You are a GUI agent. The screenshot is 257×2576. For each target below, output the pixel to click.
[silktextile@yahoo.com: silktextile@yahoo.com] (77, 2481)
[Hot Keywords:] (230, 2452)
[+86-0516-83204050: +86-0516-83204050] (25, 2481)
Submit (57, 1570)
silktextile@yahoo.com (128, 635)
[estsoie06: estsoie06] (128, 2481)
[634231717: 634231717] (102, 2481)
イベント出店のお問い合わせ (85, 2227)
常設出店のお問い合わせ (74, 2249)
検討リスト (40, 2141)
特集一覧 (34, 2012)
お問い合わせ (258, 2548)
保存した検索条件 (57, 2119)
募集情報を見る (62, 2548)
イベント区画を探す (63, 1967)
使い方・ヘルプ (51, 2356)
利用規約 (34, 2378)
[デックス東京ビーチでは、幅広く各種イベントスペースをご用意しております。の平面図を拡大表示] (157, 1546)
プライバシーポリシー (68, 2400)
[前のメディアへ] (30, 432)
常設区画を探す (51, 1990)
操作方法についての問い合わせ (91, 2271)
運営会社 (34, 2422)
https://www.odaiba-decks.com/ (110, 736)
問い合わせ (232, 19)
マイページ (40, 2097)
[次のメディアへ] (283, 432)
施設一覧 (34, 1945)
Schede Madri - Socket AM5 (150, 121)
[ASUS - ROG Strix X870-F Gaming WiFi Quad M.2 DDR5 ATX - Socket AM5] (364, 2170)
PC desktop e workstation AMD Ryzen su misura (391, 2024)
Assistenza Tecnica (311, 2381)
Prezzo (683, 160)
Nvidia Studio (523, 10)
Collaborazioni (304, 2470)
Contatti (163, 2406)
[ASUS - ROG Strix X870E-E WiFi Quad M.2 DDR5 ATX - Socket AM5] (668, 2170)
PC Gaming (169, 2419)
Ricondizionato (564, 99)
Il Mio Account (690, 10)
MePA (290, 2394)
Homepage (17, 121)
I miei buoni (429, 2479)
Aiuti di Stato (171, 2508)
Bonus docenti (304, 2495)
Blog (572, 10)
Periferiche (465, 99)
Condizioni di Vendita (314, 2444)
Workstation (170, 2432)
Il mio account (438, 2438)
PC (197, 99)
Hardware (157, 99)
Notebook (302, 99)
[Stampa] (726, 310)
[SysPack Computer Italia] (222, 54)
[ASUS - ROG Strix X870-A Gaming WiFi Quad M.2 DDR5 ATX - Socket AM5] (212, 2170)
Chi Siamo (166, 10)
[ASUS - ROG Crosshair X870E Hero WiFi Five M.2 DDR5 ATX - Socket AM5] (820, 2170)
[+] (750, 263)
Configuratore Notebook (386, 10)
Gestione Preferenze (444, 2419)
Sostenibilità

##############################

» **WORK REQUIRED**:
Please copy the lines in the records above between the one holding "保存した検索条件 (57, 2119)" and the one holding "Assistenza Tecnica (311, 2381)", inclusive, exactly and with no other line.

» **EXERCISE RESPONSE**:
保存した検索条件 (57, 2119)
募集情報を見る (62, 2548)
イベント区画を探す (63, 1967)
使い方・ヘルプ (51, 2356)
利用規約 (34, 2378)
[デックス東京ビーチでは、幅広く各種イベントスペースをご用意しております。の平面図を拡大表示] (157, 1546)
プライバシーポリシー (68, 2400)
[前のメディアへ] (30, 432)
常設区画を探す (51, 1990)
操作方法についての問い合わせ (91, 2271)
運営会社 (34, 2422)
https://www.odaiba-decks.com/ (110, 736)
問い合わせ (232, 19)
マイページ (40, 2097)
[次のメディアへ] (283, 432)
施設一覧 (34, 1945)
Schede Madri - Socket AM5 (150, 121)
[ASUS - ROG Strix X870-F Gaming WiFi Quad M.2 DDR5 ATX - Socket AM5] (364, 2170)
PC desktop e workstation AMD Ryzen su misura (391, 2024)
Assistenza Tecnica (311, 2381)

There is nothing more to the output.